Directions:
(1) In the forum post about the RJ45 coupler, roughly what size is the space the coupler must fit into, not counting the "arch roof" feature of the cutout?
(2) Output the part of the RJ45 coupler post starting with "Thanks for the" and going on through "little control panel.".

Source extract:
>> Begin

Thanks for the rapid response.  I have a lousy photo.  I think this is the solution:  http://www.dalco.com/p-2552-cat5-rj45-inline-coupler-black.aspx
That coupler in the link looks as if it has minimal outside dimensions.  The male plug is arranged upside down with the catch lug on the bottom which matches the socket; i.e. there is no cross connection it is pin for pin.  If I can get the coupler to fit into the roughly 19mm X 16 mm (not counting the "arch roof" feature of the cut out) space, I can then rig a standard male to male patch chord to the little control panel.

The "male" end of the Hitachi RJ45/CAT5 is a little array of pins that engages the more standard looking RJ45 socket on the little control panel (the little panel simply snaps into place and automatically engages pin to pin).  There is a little "doghouse" cutout in the body of the VFD (as described beforehand) that prevents the big "fat" couplers from Radio Shack/Best Buy/ etc. from engaging the coupler.  I guess the manufactures of the current line of couplers has decided to make them large for visibility and easy for gorilla hands to deal with.

As an old geezer used to octal base systems for relays, tubes, etc., the current state of lack of compatibility is appalling.  My son is an IT geek and I asked him.  He said that routers have reduced the options for CAT5.  I was shocked to learn that cross over cables use the same configuration as straight through wiring.  That kind of insanity never would have been approved by previous generations of EE's and standards organization.  Technology moving too fast for logic.

>> End

Supplied information:
>> Begin

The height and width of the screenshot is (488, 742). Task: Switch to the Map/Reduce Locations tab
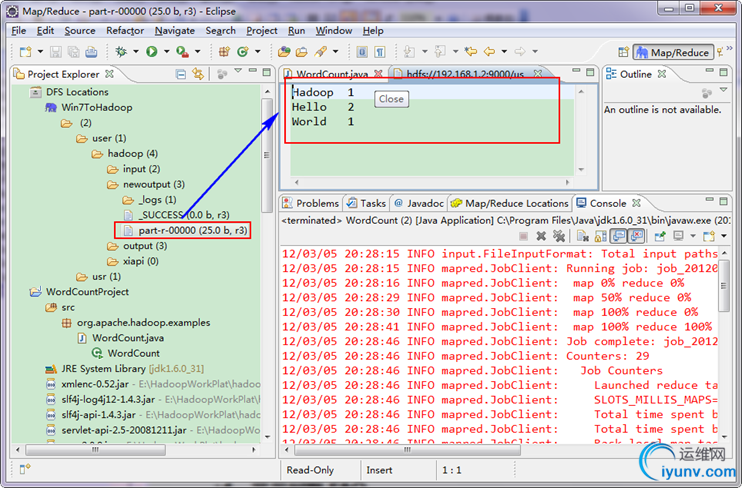click(510, 203)
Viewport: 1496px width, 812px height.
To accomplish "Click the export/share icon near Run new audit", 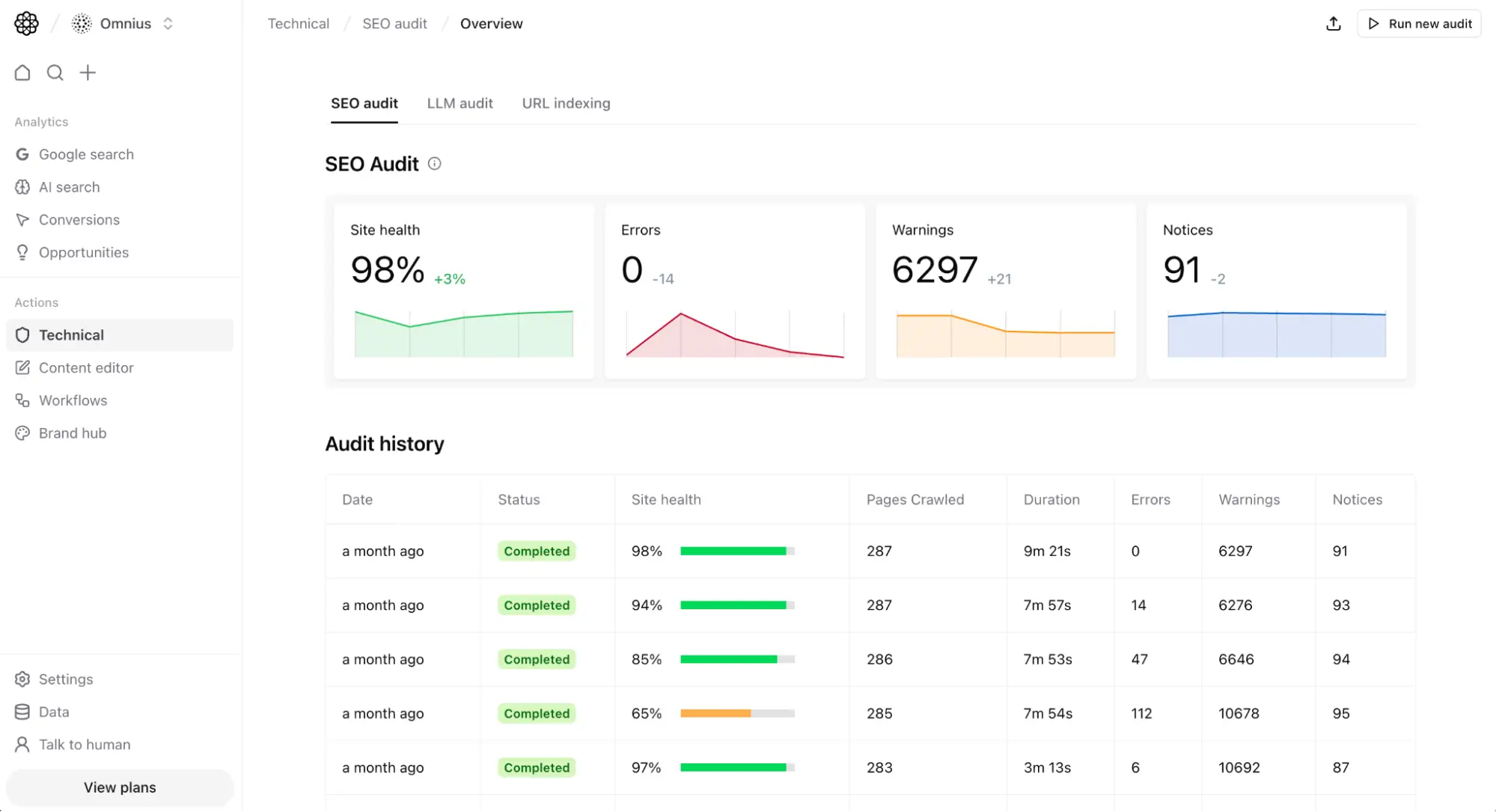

>> End

Exercise answers:
(1) Roughly 19 mm by 16 mm.

(2)
Thanks for the rapid response.  I have a lousy photo.  I think this is the solution:  http://www.dalco.com/p-2552-cat5-rj45-inline-coupler-black.aspx
That coupler in the link looks as if it has minimal outside dimensions.  The male plug is arranged upside down with the catch lug on the bottom which matches the socket; i.e. there is no cross connection it is pin for pin.  If I can get the coupler to fit into the roughly 19mm X 16 mm (not counting the "arch roof" feature of the cut out) space, I can then rig a standard male to male patch chord to the little control panel.